* **EXERCISE**: Restate all the data word for word, leaving nothing out.

┌─ EXTRACTED INFORMATION

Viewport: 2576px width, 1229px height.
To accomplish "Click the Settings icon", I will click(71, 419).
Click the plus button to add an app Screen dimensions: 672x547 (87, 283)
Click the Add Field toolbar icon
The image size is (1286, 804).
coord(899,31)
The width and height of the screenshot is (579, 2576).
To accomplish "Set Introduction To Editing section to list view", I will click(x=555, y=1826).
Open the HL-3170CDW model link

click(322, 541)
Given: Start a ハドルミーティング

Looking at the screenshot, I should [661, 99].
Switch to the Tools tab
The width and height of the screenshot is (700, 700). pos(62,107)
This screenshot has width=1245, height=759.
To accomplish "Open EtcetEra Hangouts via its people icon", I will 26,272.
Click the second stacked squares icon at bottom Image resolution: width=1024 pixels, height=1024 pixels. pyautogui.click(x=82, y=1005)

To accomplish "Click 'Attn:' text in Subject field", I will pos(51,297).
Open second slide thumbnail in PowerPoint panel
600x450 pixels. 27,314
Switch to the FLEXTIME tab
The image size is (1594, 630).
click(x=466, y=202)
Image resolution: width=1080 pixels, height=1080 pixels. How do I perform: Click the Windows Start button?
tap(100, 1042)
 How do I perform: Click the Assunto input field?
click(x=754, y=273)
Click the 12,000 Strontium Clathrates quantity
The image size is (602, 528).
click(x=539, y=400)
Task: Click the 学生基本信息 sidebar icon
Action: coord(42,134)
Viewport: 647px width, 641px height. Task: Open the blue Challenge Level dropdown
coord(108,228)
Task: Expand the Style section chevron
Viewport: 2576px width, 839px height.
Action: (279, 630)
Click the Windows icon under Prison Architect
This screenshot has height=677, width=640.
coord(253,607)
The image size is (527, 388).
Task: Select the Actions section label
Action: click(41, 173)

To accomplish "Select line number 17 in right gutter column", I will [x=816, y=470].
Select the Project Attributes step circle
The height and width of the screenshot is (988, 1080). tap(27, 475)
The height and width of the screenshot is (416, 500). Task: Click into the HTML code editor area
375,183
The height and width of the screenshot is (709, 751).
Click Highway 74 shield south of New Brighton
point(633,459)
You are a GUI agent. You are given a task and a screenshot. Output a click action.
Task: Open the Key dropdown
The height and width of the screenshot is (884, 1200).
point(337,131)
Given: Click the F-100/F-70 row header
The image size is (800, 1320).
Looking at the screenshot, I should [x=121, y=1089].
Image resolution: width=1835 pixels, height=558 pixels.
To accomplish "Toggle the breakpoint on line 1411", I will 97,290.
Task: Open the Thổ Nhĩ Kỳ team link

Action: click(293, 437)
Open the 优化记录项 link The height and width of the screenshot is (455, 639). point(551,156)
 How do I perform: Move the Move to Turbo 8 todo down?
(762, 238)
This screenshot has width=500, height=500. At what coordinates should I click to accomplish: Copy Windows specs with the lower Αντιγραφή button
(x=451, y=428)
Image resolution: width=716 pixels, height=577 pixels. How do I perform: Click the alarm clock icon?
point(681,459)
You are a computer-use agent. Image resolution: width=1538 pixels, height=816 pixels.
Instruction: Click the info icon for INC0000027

└─

* **EXERCISE ANSWER**:
Viewport: 2576px width, 1229px height.
To accomplish "Click the Settings icon", I will click(71, 419).
Click the plus button to add an app Screen dimensions: 672x547 (87, 283)
Click the Add Field toolbar icon
The image size is (1286, 804).
coord(899,31)
The width and height of the screenshot is (579, 2576).
To accomplish "Set Introduction To Editing section to list view", I will click(x=555, y=1826).
Open the HL-3170CDW model link

click(322, 541)
Given: Start a ハドルミーティング

Looking at the screenshot, I should [661, 99].
Switch to the Tools tab
The width and height of the screenshot is (700, 700). pos(62,107)
This screenshot has width=1245, height=759.
To accomplish "Open EtcetEra Hangouts via its people icon", I will 26,272.
Click the second stacked squares icon at bottom Image resolution: width=1024 pixels, height=1024 pixels. pyautogui.click(x=82, y=1005)

To accomplish "Click 'Attn:' text in Subject field", I will pos(51,297).
Open second slide thumbnail in PowerPoint panel
600x450 pixels. 27,314
Switch to the FLEXTIME tab
The image size is (1594, 630).
click(x=466, y=202)
Image resolution: width=1080 pixels, height=1080 pixels. How do I perform: Click the Windows Start button?
tap(100, 1042)
 How do I perform: Click the Assunto input field?
click(x=754, y=273)
Click the 12,000 Strontium Clathrates quantity
The image size is (602, 528).
click(x=539, y=400)
Task: Click the 学生基本信息 sidebar icon
Action: coord(42,134)
Viewport: 647px width, 641px height. Task: Open the blue Challenge Level dropdown
coord(108,228)
Task: Expand the Style section chevron
Viewport: 2576px width, 839px height.
Action: (279, 630)
Click the Windows icon under Prison Architect
This screenshot has height=677, width=640.
coord(253,607)
The image size is (527, 388).
Task: Select the Actions section label
Action: click(41, 173)

To accomplish "Select line number 17 in right gutter column", I will [x=816, y=470].
Select the Project Attributes step circle
The height and width of the screenshot is (988, 1080). tap(27, 475)
The height and width of the screenshot is (416, 500). Task: Click into the HTML code editor area
375,183
The height and width of the screenshot is (709, 751).
Click Highway 74 shield south of New Brighton
point(633,459)
You are a GUI agent. You are given a task and a screenshot. Output a click action.
Task: Open the Key dropdown
The height and width of the screenshot is (884, 1200).
point(337,131)
Given: Click the F-100/F-70 row header
The image size is (800, 1320).
Looking at the screenshot, I should [x=121, y=1089].
Image resolution: width=1835 pixels, height=558 pixels.
To accomplish "Toggle the breakpoint on line 1411", I will 97,290.
Task: Open the Thổ Nhĩ Kỳ team link

Action: click(293, 437)
Open the 优化记录项 link The height and width of the screenshot is (455, 639). point(551,156)
 How do I perform: Move the Move to Turbo 8 todo down?
(762, 238)
This screenshot has width=500, height=500. At what coordinates should I click to accomplish: Copy Windows specs with the lower Αντιγραφή button
(x=451, y=428)
Image resolution: width=716 pixels, height=577 pixels. How do I perform: Click the alarm clock icon?
point(681,459)
You are a computer-use agent. Image resolution: width=1538 pixels, height=816 pixels.
Instruction: Click the info icon for INC0000027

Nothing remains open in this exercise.